After being detained at an airport as a terrorist suspect, a Bangladeshi-born American decided to put his whole life online for the US government to watch. Read the Wired story of how Hasan Elahi is beating the government at its own game. Elahi, an artist and Rutgers professor, documents his activities, meals and travel at his website TrackingTransience.net.
Whistleblower talks about AT&T's spying
I've written several pieces previously about the Electronic Frontier Foundation's ongoing class action lawsuit against AT&T for spying on Americans' phone calls and emails. In this eye-opening report, Wired talks to AT&T whistleblower Mark Klein. The relevations about the telecommunications giant's complicity with the National Security Agency are shocking, but sadly, no longer surprising.

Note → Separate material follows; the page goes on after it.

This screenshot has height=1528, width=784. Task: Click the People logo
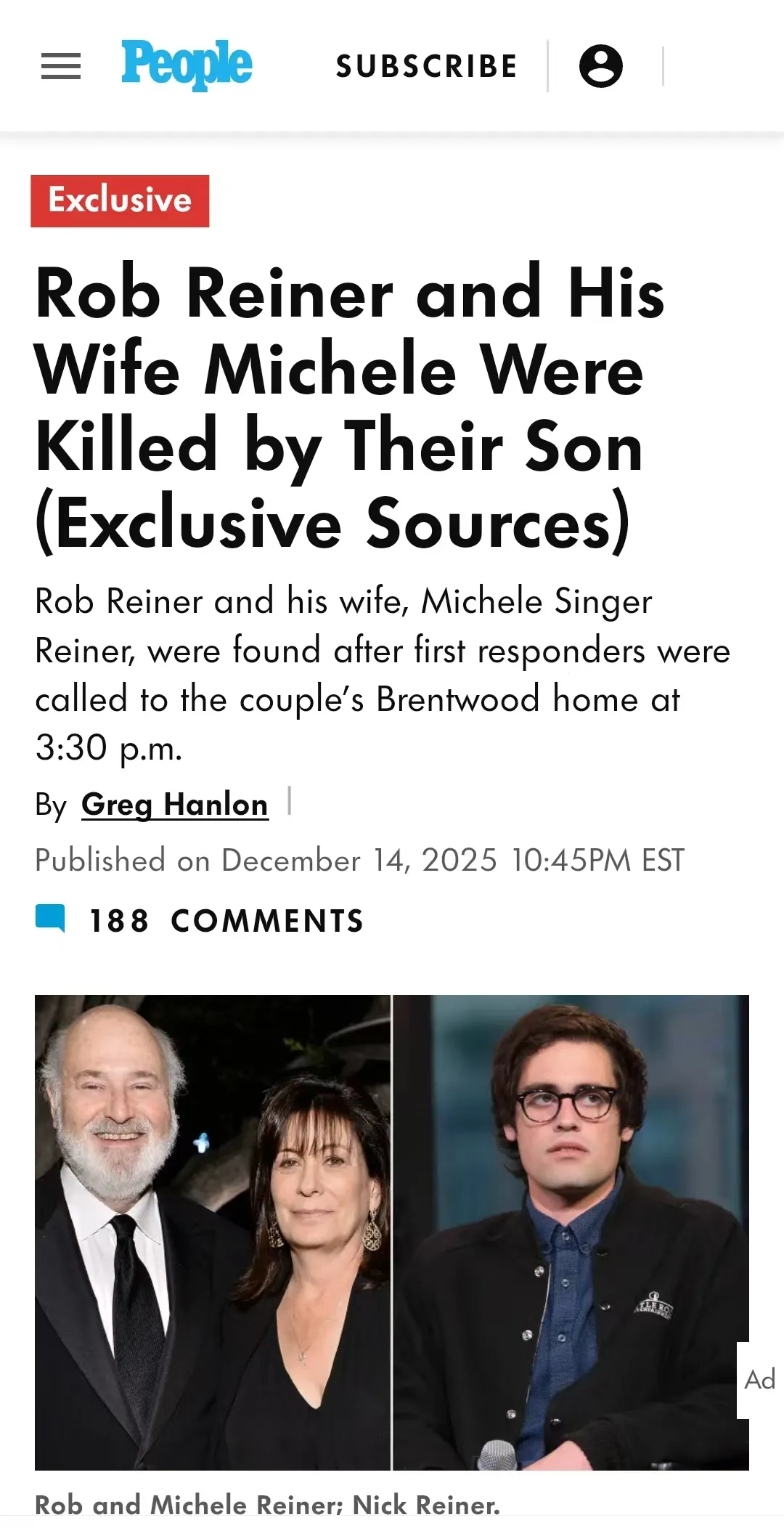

Poster from Micah Wright's Propaganda Remix Project.







This is one of my big concerns. Government surveillance. It's unnerving. Yet, as you said, sadly not surprising. :(
Posted by: Willow Grace | 04 June 2007 at 21:03
ohhhh that is very interesting. thanks for the heads up. though I do worry about the backlash people might have to go through for being bold enough to stand up
Posted by: AscenderRisesAbove | 02 June 2007 at 18:14
You may want to read this related article from the Guardian:
http://www.guardian.co.uk/usa/story/0,,2064157,00.html
- an article by Naomi Wolf
Quote (from point 6):
---
"Professor Walter F Murphy is emeritus of Princeton University; he is one of the foremost constitutional scholars in the nation and author of the classic Constitutional Democracy.
Murphy is also a decorated former marine, and he is not even especially politically liberal.
But on March 1 this year, he was denied a boarding pass at Newark, "because I was on the Terrorist Watch list".
"Have you been in any peace marches? We ban a lot of people from flying because of that," asked the airline employee.
"I explained," said Murphy, "that I had not so marched but had, in September 2006, given a lecture at Princeton, televised and put on the web, highly critical of George Bush for his many violations of the constitution."
"That'll do it," the man said.
Anti-war marcher? Potential terrorist. Support the constitution? Potential terrorist.
--
Shocking...
Posted by: Peter | 01 June 2007 at 01:15
I was intriqued when I first read about this earlier in the week it is an odd feeling to think each coversation one has potentially is not their own.